Il existe bien sûr, au sujet de la ville, des réflexions, des intelligences multiples et solides, des qualités créatives fortes, construites depuis plusieurs décennies. Mais elles sont encore trop utilisées dans les méthodes d’avant et pas assez dans les méthodes d’avenir. Par exemple, nous vivons encore sur l’idéologie des grands projets qui ont construit des savoirs que les grands commis de l’Etat et des collectivités se sont peu à peu appropriés. Ils ont convaincu le personnel politique local qui en a fait un marqueur de sa capacité à entreprendre, d’ailleurs souvent en contradiction avec les administrés qui n’en demandent pas tant. Ils donnent l’illusion de maîtriser le temps, les coûts, le projet…Or entre la décision et l’achèvement, on en prend souvent pour 20 ans. Il est de plus courant que les collectivités remettent la main à la poche pour combler les déficits. Entre temps, le contexte économique, social et urbain, les acteurs, le monde a changé.

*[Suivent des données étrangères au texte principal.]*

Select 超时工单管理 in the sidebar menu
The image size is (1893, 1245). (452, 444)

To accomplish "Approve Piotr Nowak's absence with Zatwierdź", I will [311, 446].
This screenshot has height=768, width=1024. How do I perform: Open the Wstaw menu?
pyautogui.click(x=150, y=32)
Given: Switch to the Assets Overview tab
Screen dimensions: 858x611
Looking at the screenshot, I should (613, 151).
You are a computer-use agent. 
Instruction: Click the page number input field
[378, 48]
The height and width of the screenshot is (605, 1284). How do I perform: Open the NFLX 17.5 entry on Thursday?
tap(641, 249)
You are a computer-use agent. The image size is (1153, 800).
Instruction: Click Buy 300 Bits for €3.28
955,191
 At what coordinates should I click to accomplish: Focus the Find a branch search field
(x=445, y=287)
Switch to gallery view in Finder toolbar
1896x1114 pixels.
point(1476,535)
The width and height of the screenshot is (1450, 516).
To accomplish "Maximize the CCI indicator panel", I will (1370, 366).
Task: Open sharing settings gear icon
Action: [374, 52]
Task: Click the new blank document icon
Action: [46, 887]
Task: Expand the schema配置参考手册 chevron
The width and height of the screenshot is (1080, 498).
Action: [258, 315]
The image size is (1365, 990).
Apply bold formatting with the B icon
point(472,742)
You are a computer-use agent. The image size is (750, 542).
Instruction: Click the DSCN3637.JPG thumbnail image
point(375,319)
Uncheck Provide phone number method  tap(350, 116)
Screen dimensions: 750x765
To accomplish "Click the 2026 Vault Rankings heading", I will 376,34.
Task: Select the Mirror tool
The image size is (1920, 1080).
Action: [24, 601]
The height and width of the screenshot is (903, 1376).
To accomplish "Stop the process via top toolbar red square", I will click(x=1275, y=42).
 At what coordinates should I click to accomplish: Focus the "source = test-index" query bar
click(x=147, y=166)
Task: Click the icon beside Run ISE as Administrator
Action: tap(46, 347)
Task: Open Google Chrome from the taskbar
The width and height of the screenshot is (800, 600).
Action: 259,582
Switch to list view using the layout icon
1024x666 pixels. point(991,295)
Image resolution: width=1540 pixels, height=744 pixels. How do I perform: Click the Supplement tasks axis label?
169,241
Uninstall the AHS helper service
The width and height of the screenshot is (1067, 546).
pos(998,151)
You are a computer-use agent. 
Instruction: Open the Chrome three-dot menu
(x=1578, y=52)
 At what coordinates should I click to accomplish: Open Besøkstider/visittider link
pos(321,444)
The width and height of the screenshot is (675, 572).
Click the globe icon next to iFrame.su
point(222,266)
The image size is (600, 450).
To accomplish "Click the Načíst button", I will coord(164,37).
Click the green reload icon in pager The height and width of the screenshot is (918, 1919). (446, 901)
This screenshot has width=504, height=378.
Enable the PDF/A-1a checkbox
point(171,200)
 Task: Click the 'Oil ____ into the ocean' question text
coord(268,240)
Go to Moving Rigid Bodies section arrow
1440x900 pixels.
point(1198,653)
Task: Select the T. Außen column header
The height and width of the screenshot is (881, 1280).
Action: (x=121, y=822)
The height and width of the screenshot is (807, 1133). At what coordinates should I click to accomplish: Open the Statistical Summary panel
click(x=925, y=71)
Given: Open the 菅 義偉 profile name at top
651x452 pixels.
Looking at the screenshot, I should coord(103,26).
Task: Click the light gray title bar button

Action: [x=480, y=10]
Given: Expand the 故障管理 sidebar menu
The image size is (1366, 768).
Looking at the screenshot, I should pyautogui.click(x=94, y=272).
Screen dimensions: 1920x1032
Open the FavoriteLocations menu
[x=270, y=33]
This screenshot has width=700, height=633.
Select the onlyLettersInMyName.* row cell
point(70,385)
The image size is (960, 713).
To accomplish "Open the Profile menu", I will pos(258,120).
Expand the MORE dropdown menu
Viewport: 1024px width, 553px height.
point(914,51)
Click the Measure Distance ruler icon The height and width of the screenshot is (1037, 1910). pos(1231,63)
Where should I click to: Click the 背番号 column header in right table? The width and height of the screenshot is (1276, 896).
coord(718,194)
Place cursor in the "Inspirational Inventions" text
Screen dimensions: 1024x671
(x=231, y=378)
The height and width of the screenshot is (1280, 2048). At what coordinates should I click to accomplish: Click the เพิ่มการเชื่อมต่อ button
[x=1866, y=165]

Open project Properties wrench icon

Les grandes opérations concentrent aussi les budgets, les moyens humains, l‘attention. Il est même courant qu’au sein du périmètre du grand projet un soin excessif soit accordé aux espaces publics, au mobilier, au confort, et que de l’autre côté du trait fictif qui en marque la limite, les trottoirs soient défoncés, les luminaires hors d’âge. L’approche par territoires limités siphonne les capacités des collectivités et répond plus à l’idéologie du développement qu’à la recherche de bien-être urbain.
D’autres politiques urbaines sont possibles qui doivent s’appuyer sur le savoir accumulé mais doivent l’utiliser autrement, sans enfermer dans des règles peu à peu stratifiées, ossifiées et qui empêchent d’évoluer quand pourtant le monde change. Il faut absolument ouvrir les esprits et les méthodes et laisser d’autres perspectives advenir. Quelques exemples illustrent ce propos.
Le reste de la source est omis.